Here again, if you are already taking thyroid hormone replacement medications and are still fatigued, you will likely need a higher dose to resolve your symptoms and get your thyroid hormone levels in the optimal range. Remember, a proper diet can help you a lot to improve.

Other causes of thyroid disease

If you are being treated for your thyroid disease and you are still experiencing persistent fatigue, there are other causes that you should consider with your doctor.

Thyroid depression

The people with hypothyroidism and hyperthyroidism often have symptoms of depression. A 2018 systematic review found that Hashimoto’s disease patients are more likely to develop depression and anxiety than healthy people.
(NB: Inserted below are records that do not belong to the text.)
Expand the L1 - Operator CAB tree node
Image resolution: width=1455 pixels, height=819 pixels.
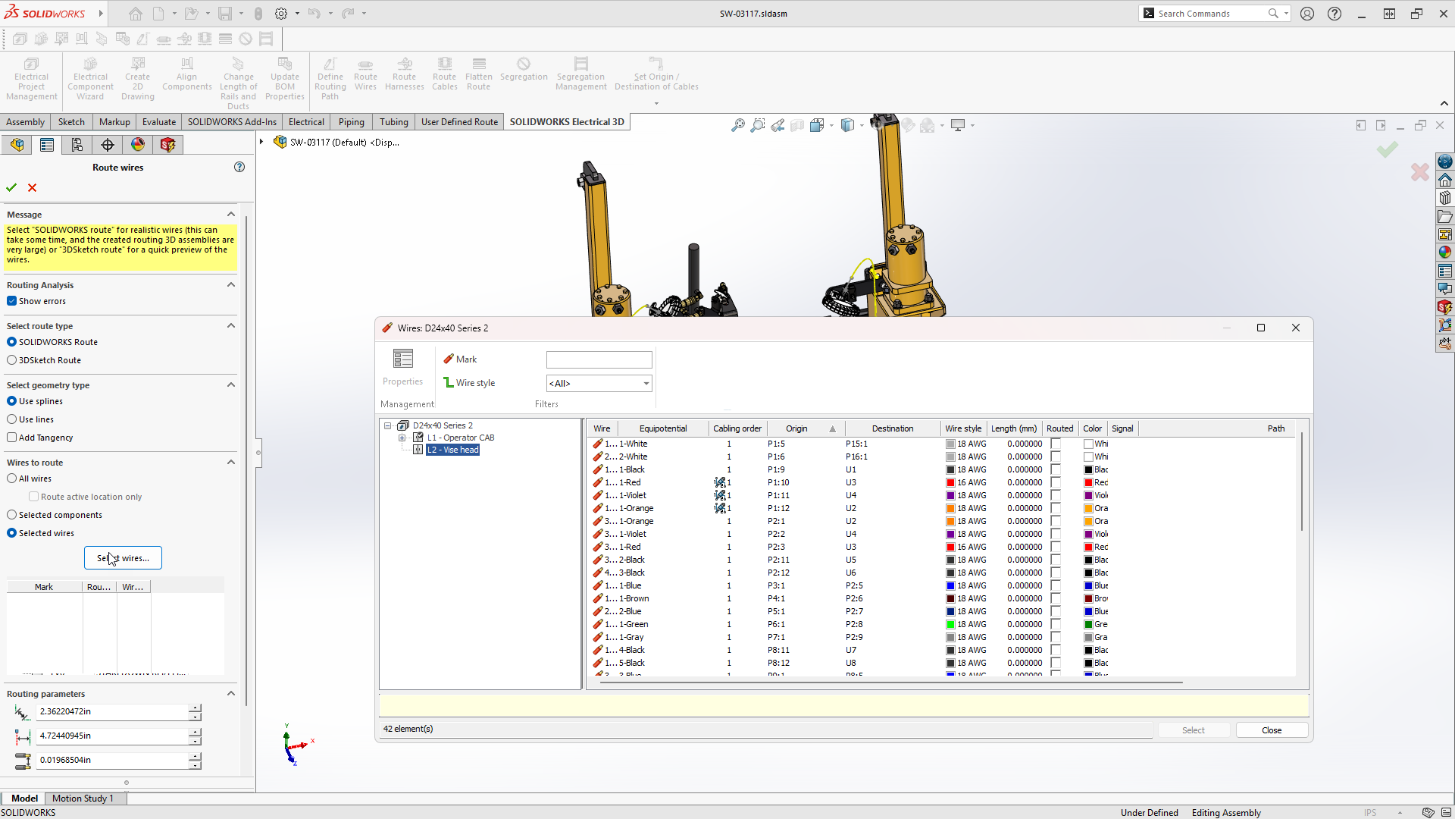402,438
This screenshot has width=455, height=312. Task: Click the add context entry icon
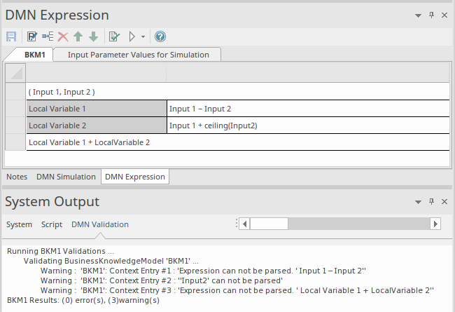48,36
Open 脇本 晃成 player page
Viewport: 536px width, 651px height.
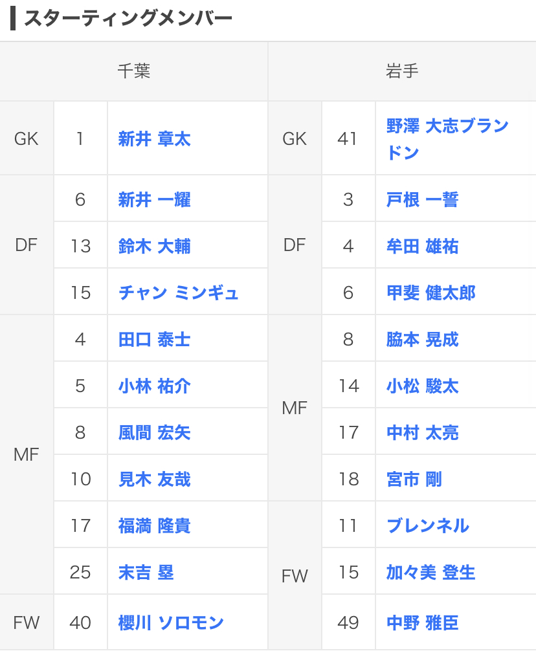422,340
Make sure to see your doctor if you experience symptoms of depression.

Sleep apnea

When you have sleep apnea, you experience brief periods where you stop breathing while you sleep, often accompanied by snoring. Because the amount of oxygen you are receiving is reduced, frequent apnea can cause sleep disturbances and contribute greatly to feelings of exhaustion.
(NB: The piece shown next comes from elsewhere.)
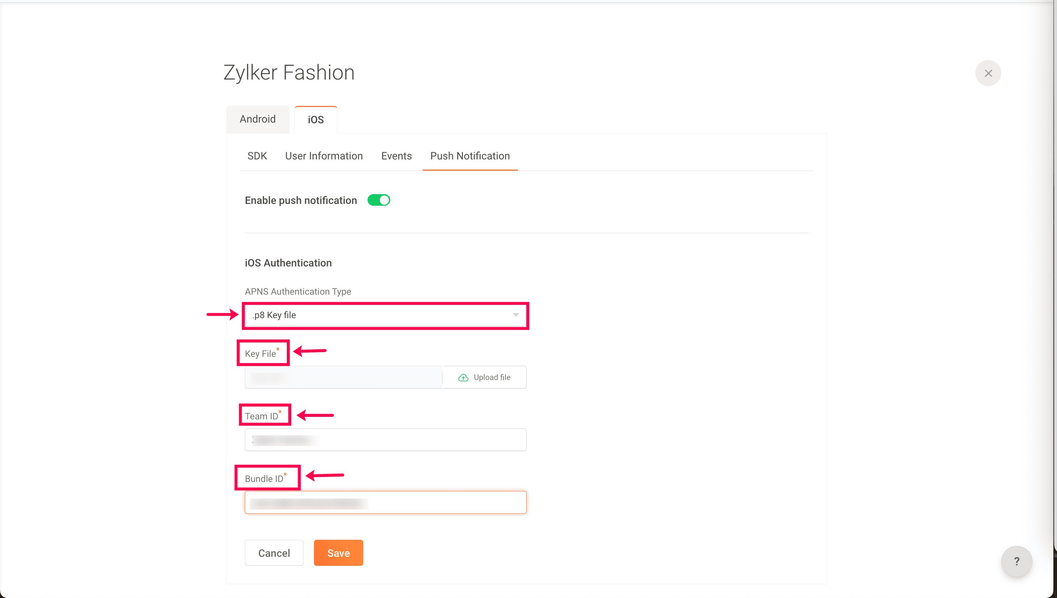Open the User Information tab
The width and height of the screenshot is (1057, 598).
(x=324, y=156)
In addition to snoring, fatigue, and lightheadedness, other common symptoms of sleep apnea include waking up with shortness of breath, a headache in the morning, and waking up at night to urinate.
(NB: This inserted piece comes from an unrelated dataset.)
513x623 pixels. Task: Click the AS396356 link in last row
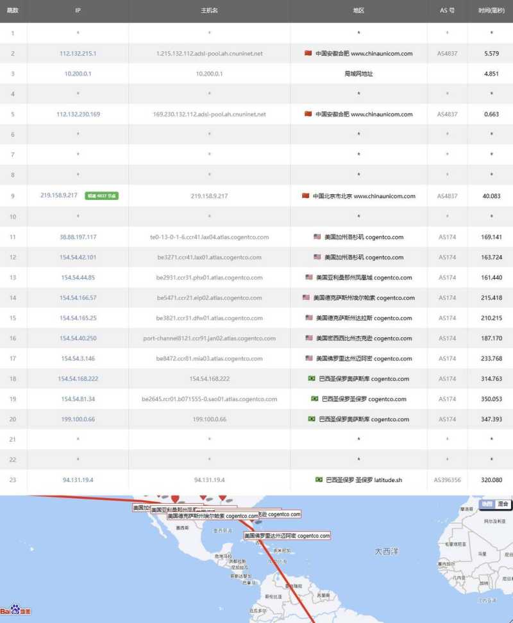pyautogui.click(x=447, y=479)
The hypothyroidism is associated with sleep apnea because they have low levels of thyroid hormone can affect your breathing. A 2016 systematic review of studies on sleep apnea and hypothyroidism found that 30 percent of adults newly diagnosed with hypothyroidism also had obstructive sleep apnea, which is a very common condition.


Anemia, indicated by a low red blood cell count, is common in hypothyroidism and is sometimes even the first sign of thyroid disease. Along with fatigue, anemia can cause symptoms of dizziness, palpitations, and shortness of breath.

Lack of iron

Although iron deficiency often leads to anemia, scientists have recently discovered that a large number of patients with thyroid disease can have an iron deficiency that causes extreme fatigue without the presence of anemia. If this is the case for you, iron deficiency treatment can significantly improve your fatigue symptoms.


If you have long-term debilitating fatigue and it’s accompanied by other symptoms, such as general muscle aches and pains, you may be experiencing fibromyalgia. In fact, research shows that 30 to 40 percent of patients with autoimmune thyroid disorders also have fibromyalgia.

Bad sleep habits

While insomnia and restful sleep may be associated with your underlying thyroid disease, having poor sleep habits can also contribute to your fatigue. According to the National Sleep Foundation, adults need seven to eight hours of sleep per night, yet a substantial percentage do not receive this amount regularly.

Additional considerations

In addition to the conditions listed above, there are many other potential causes of fatigue, such as other health problems such as chronic kidney or liver disease, an infection, an anxiety disorder, or alcohol or drug abuse. There is also the possibility of drug side effects, exercising too much or too little, and not consistently eating a healthy diet.